La proposition de loi visant à combattre le trafic de drogues inclut cette mesure notable. Le document suggère la création d’un « dossier coffre » afin de maintenir confidentielles les méthodes utilisées par la police lors des enquêtes.
Un texte très attendu va être discuté à partir de ce mardi 28 janvier au Sénat : la proposition de loi visant à combattre le trafic de drogue. Parmi les mesures proposées se trouve la création d’un parquet national dédié à la lutte contre la criminalité organisée, ainsi que le renforcement d’un office des stupéfiants, inspiré par l’agence américaine de lutte antidrogue.
Le projet de loi inclut également l’introduction d’un statut pour les repentis. Bien qu’il suscite dans l’ensemble un soutien large, certaines propositions sont controversées, notamment l’instauration d’un « dossier coffre ».
« Des organisations très bien structurées et adaptatives »
Dans des enquêtes de plus en plus complexes face à des réseaux criminels bien organisés, l’objectif est de garder secrètes les méthodes policières utilisées. Un principe qui fait réagir vivement les avocats. Une juge d’instruction expérimentée dans les affaires de criminalité organisée a fait ce constat il y a un an devant les sénateurs. « Ces structures sont extrêmement organisées et savent ajuster leurs stratégies pour échapper aux autorités« , déclarait-elle à l’époque.
Sophie Aleksic, lors de son audition par la commission d’enquête, a exposé les difficultés qu’elle rencontre au quotidien : « Nos dossiers judiciaires obéissent au principe du contradictoire, nous devons donc tout dévoiler, ce qui permet aux trafiquants de comprendre comment ils ont été appréhendés et de réagir en conséquence. »
« Un autorisation à contourner les règles »
Les sénateurs ont pris cela en considération et, pour empêcher que les trafiquants connaissent les méthodes de surveillance des enquêteurs, ils suggèrent de ne laisser accessible aux avocats que les résultats des enquêtes. Les procès-verbaux décrivant les techniques d’investigation, tels que l’utilisation d’indicateurs, d’agents infiltrés et de moyens de surveillance technique, resteraient confidentiels.

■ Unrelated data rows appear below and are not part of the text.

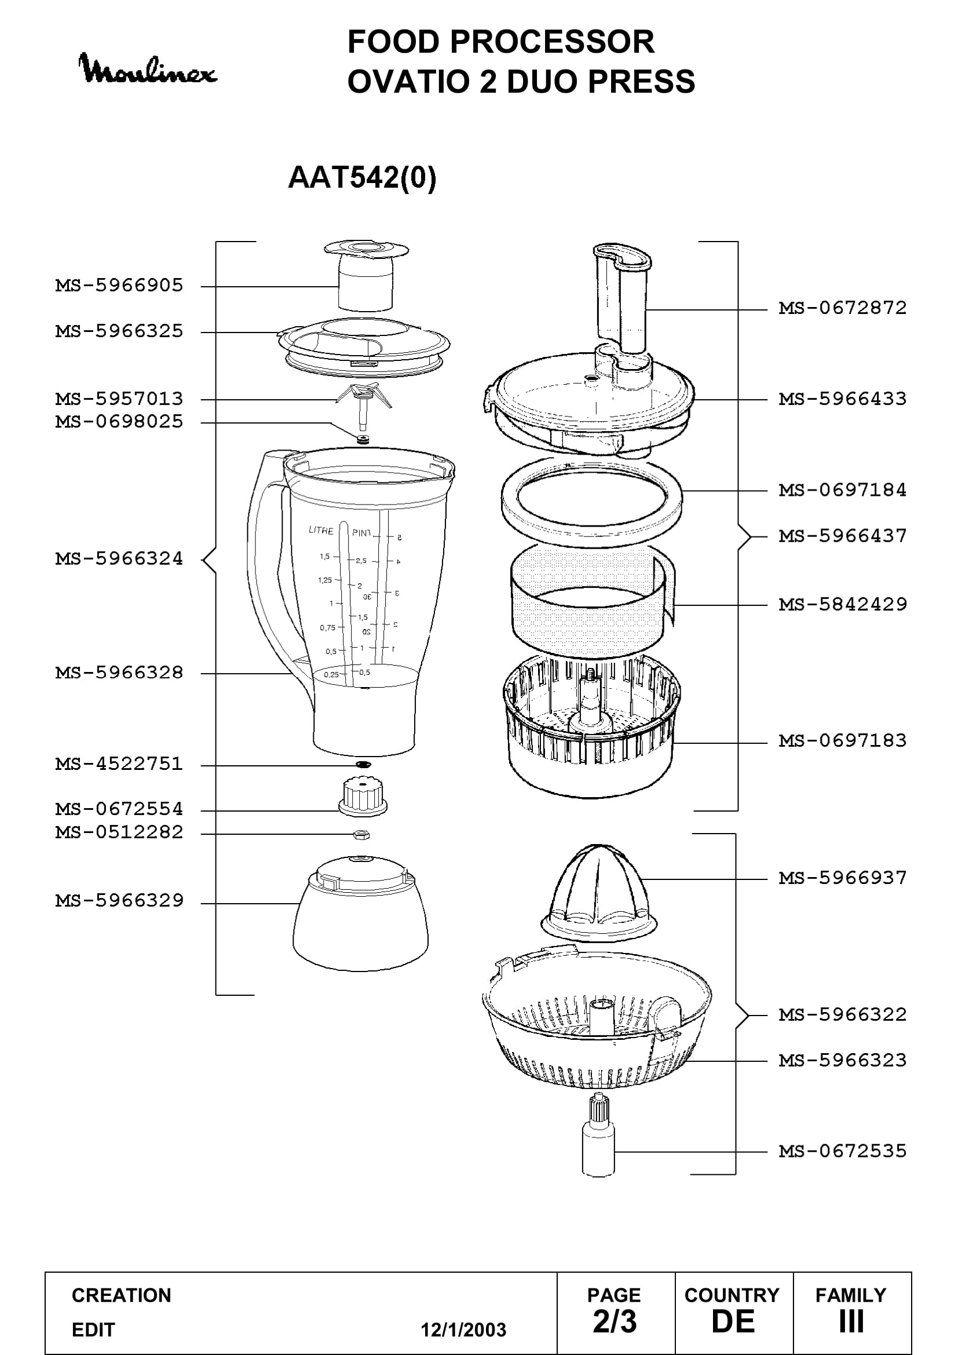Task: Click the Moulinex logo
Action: pos(148,70)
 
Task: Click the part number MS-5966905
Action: pos(119,286)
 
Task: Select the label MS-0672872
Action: pos(842,308)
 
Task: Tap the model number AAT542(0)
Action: pos(362,177)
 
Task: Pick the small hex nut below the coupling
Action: pos(361,834)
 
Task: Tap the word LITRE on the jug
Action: pos(321,530)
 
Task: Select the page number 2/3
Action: pos(615,1321)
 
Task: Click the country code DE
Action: pos(733,1321)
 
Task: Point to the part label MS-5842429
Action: pos(842,604)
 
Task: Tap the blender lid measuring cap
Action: pos(366,275)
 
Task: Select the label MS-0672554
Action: pos(119,809)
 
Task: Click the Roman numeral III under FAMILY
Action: pos(851,1321)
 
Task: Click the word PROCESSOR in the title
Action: pos(552,42)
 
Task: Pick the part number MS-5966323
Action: pos(842,1061)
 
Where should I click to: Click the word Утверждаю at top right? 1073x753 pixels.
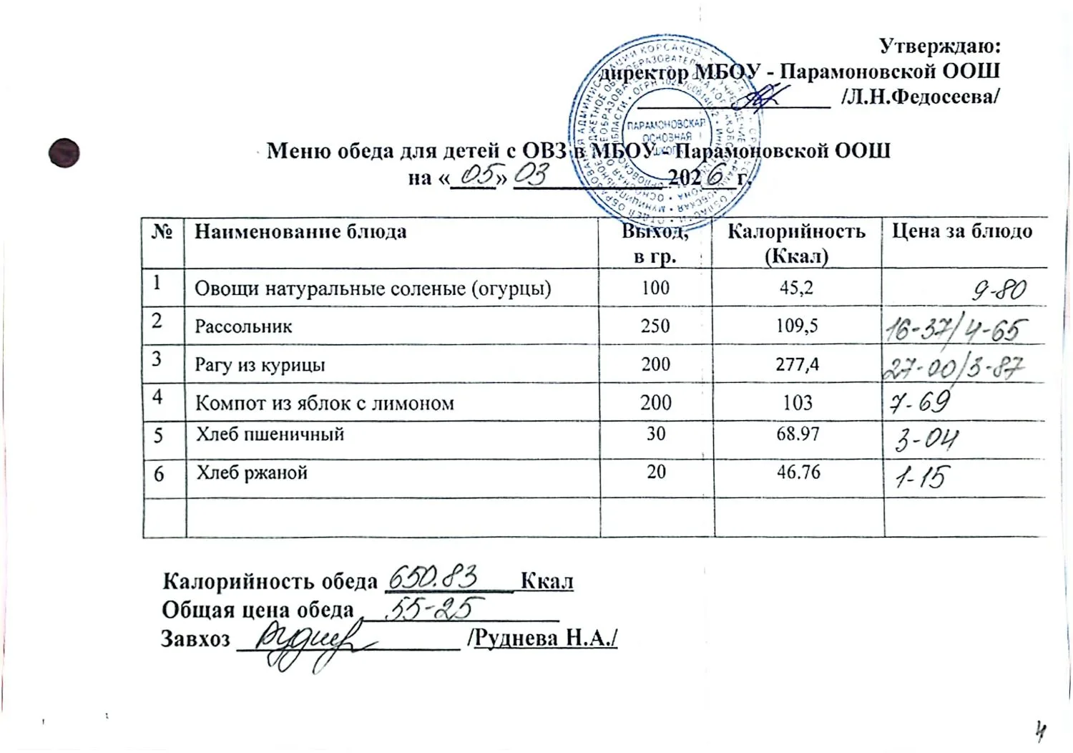pyautogui.click(x=939, y=47)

Pour Romain Boulet, vice-président de l’association des avocats pénalistes, cela porterait atteinte aux droits de la défense. « C’est comme si on autorisait la police et les magistrats à contourner les règles, sous un prétexte qui semble légitime aux yeux du public : appréhender des criminels. Personnellement, je suis convaincu qu’on parviendra à être bien plus efficace en augmentant le nombre de policiers et de magistrats plutôt qu’en restreignant les droits de la défense. »
Les avocats pourront défier la constitutionnalité de ce « dossier coffre », un concept inspiré par la Belgique où le système a été approuvé.